In testa graduatoria 2015 la Corea

L'Italia scende al 38mo posto nell'ultima classifica dell'Unione internazionale delle telecomunicazioni (Itu) sullo sviluppo delle tecnologie dell'informazione e della comunicazione (Ict). La graduatoria 2015, elaborata in base all'indice mondiale di sviluppo delle Tic (Idi), è guidata dalla Corea, seguita da Danimarca, Islanda e il Regno Unito, che registra il piu' ampio salto in avanti nella classifica passando dal decimo al quarto posto.

In Europa - osserva l'Itu in un comunicato - tutti i Paesi, tranne l'Albania (94esima), superano la media mondiale dell'indice Idi (5,03) e si trovano nella prima metà della classifica. L'indice dell'Italia è di 7.12 contro l'8,93 della Corea in vetta alla graduatoria e l'1,17 dell'ultimo Paese in classifica, il Ciad, al 167emo posto. Nel 2010 l'Italia era 31esima con un indice di 6,38, rieval un grafico dell'Itu.
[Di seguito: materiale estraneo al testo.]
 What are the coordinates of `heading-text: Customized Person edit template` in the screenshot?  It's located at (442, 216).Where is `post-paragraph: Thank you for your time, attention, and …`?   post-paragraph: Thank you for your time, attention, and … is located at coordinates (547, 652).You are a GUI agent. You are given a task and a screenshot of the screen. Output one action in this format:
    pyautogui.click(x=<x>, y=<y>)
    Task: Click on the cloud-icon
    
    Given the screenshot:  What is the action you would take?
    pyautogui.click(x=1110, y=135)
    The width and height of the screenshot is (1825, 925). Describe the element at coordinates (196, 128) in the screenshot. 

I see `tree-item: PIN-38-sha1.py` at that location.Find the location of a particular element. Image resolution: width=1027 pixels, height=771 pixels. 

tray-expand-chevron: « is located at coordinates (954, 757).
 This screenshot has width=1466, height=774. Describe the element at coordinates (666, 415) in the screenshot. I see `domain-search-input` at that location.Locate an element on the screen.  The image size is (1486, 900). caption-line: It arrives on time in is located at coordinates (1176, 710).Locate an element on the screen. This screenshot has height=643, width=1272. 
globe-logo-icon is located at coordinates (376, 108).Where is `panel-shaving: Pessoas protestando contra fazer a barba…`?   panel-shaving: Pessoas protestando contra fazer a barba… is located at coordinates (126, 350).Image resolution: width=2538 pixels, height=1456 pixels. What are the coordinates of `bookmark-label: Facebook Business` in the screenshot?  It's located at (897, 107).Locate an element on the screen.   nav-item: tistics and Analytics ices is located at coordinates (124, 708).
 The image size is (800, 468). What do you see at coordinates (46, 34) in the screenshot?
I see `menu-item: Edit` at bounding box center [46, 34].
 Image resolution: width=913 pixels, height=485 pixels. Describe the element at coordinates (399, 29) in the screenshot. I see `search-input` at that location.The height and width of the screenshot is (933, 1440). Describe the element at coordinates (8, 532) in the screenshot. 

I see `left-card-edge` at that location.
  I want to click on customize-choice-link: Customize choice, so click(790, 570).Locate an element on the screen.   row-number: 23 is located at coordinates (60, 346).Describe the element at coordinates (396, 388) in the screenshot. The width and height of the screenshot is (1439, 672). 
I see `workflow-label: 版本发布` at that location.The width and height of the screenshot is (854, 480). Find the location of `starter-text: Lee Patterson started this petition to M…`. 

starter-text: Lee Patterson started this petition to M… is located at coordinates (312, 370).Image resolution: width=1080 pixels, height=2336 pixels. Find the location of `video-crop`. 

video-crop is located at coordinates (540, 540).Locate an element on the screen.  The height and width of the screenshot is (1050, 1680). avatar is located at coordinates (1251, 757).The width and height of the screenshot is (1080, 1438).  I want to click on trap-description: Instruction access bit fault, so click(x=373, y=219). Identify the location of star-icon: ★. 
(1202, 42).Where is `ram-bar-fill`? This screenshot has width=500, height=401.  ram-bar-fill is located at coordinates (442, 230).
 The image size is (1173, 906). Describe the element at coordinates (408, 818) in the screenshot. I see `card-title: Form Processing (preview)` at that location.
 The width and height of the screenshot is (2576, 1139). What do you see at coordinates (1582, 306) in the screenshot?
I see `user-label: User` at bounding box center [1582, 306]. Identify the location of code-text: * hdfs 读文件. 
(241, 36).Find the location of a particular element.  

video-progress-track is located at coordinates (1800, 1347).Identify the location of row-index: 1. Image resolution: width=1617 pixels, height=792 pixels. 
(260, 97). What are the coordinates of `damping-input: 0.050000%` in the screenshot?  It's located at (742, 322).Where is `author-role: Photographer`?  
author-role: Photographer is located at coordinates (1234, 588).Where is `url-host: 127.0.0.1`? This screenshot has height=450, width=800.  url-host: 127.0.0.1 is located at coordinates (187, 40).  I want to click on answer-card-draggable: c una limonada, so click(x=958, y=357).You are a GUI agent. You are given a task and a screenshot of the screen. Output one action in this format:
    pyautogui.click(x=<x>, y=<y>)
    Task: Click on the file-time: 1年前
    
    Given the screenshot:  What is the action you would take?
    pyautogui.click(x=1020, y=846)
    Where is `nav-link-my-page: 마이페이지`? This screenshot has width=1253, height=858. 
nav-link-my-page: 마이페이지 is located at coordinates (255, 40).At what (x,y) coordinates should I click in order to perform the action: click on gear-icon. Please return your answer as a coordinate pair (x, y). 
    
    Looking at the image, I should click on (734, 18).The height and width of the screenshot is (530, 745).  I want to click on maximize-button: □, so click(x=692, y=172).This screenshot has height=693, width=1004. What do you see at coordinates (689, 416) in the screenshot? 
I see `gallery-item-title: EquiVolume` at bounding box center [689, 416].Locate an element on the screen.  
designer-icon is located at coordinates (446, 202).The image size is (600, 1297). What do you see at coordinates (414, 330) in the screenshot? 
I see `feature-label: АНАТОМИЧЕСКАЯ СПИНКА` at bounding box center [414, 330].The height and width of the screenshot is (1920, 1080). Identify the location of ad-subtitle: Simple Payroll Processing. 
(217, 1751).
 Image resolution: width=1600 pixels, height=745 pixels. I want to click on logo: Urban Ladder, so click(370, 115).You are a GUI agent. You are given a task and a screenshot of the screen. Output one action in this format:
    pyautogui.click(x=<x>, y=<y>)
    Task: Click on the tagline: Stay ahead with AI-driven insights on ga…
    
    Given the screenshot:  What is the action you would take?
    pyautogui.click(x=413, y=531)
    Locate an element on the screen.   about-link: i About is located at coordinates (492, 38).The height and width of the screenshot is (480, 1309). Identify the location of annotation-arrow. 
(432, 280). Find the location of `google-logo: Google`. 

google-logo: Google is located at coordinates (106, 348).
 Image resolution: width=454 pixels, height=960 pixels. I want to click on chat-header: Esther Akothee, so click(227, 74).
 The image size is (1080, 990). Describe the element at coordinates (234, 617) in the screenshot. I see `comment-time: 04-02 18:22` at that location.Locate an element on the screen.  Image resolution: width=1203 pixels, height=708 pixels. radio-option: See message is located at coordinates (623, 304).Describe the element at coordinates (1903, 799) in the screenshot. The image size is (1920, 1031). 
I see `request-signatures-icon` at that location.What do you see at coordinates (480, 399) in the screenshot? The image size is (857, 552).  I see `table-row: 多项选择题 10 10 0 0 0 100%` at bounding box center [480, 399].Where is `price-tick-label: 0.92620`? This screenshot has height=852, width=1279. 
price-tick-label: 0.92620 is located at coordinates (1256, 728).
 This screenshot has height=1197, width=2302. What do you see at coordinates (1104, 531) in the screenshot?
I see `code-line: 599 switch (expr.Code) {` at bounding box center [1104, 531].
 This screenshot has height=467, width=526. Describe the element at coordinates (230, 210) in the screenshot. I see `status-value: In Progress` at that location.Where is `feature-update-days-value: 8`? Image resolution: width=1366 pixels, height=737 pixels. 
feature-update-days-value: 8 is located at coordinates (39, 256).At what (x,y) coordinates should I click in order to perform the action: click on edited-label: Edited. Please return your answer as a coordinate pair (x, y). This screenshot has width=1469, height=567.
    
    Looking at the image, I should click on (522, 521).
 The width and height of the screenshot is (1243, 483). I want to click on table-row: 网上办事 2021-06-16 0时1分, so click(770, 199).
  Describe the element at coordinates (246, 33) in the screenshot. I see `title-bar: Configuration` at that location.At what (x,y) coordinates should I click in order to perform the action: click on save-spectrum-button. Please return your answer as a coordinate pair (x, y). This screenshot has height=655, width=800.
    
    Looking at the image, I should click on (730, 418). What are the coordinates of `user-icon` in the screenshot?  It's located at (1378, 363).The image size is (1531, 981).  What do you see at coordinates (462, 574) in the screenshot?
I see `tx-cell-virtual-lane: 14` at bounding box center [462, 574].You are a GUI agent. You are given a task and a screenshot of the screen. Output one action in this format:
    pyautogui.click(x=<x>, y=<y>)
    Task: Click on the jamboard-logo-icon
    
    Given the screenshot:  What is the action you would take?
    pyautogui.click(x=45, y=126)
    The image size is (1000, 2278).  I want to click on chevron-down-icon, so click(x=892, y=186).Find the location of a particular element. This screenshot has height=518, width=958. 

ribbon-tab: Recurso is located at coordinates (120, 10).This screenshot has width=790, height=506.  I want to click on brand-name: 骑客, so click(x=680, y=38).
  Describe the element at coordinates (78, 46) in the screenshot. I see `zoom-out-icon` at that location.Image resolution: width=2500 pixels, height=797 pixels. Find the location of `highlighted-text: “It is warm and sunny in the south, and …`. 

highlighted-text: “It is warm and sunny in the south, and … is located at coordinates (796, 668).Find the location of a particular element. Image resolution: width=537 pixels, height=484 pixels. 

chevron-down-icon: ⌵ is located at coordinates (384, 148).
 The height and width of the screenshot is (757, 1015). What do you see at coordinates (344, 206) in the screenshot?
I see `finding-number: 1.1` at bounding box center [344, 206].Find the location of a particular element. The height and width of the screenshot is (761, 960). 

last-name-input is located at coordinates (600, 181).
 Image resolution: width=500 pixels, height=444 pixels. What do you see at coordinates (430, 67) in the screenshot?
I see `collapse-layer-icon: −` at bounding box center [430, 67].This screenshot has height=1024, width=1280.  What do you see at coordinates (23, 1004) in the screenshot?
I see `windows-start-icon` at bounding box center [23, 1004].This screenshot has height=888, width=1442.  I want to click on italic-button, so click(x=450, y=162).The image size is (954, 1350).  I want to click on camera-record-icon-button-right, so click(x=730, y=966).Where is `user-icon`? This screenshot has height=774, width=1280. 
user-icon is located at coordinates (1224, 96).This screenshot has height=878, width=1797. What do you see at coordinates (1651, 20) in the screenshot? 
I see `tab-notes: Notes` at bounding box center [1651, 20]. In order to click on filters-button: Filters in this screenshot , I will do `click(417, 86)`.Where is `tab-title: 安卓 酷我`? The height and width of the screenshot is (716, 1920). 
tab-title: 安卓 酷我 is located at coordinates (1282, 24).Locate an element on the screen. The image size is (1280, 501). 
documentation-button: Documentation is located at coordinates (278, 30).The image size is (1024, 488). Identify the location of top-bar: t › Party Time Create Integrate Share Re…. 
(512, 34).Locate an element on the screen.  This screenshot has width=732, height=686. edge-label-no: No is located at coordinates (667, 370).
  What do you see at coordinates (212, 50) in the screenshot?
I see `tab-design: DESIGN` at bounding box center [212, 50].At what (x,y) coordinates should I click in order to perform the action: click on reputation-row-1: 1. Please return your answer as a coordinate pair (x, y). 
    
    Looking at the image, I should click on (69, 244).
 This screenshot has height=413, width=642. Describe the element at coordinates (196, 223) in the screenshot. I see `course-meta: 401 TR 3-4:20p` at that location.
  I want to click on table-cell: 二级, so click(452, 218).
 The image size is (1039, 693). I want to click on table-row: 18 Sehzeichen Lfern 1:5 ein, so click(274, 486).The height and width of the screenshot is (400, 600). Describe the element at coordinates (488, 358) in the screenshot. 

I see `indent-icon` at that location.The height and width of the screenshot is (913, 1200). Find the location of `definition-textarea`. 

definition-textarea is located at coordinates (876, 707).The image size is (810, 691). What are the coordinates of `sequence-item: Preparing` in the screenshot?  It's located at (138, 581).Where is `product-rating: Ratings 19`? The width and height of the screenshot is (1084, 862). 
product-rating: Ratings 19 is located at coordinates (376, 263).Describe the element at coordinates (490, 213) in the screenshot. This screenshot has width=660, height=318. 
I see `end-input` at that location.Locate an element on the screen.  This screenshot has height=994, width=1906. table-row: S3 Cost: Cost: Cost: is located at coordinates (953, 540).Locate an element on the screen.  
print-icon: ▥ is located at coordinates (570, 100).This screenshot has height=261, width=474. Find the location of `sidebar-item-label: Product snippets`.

Il rapporto annuale dell'Itu 'Misurare la società dell'informazione' calcola inoltre che in tutto il mondo circa 3,2 miliardi di persone risultano ora connesse alla rete Internet, pari al 43,4% della popolazione mondiale e gli abbonamenti al cellulare hanno quasi raggiunto i 7,1 miliardi, con più di 95% della popolazione mondiale ora coperta da un segnale. Entro la fine di questo anno, il 46% delle famiglie a livello mondiale avrà accesso a Internet da casa, contro il 44% dello scorso anno e solo il 30% di cinque anni fa, nel 2010. Ma nel mondo sviluppato, la percentuale è dell'81,3% contro il 34,1% nei Paesi in via di sviluppo, e solo il 6,7% nei 48 Paesi meno sviluppati, aggiunge il comunicato.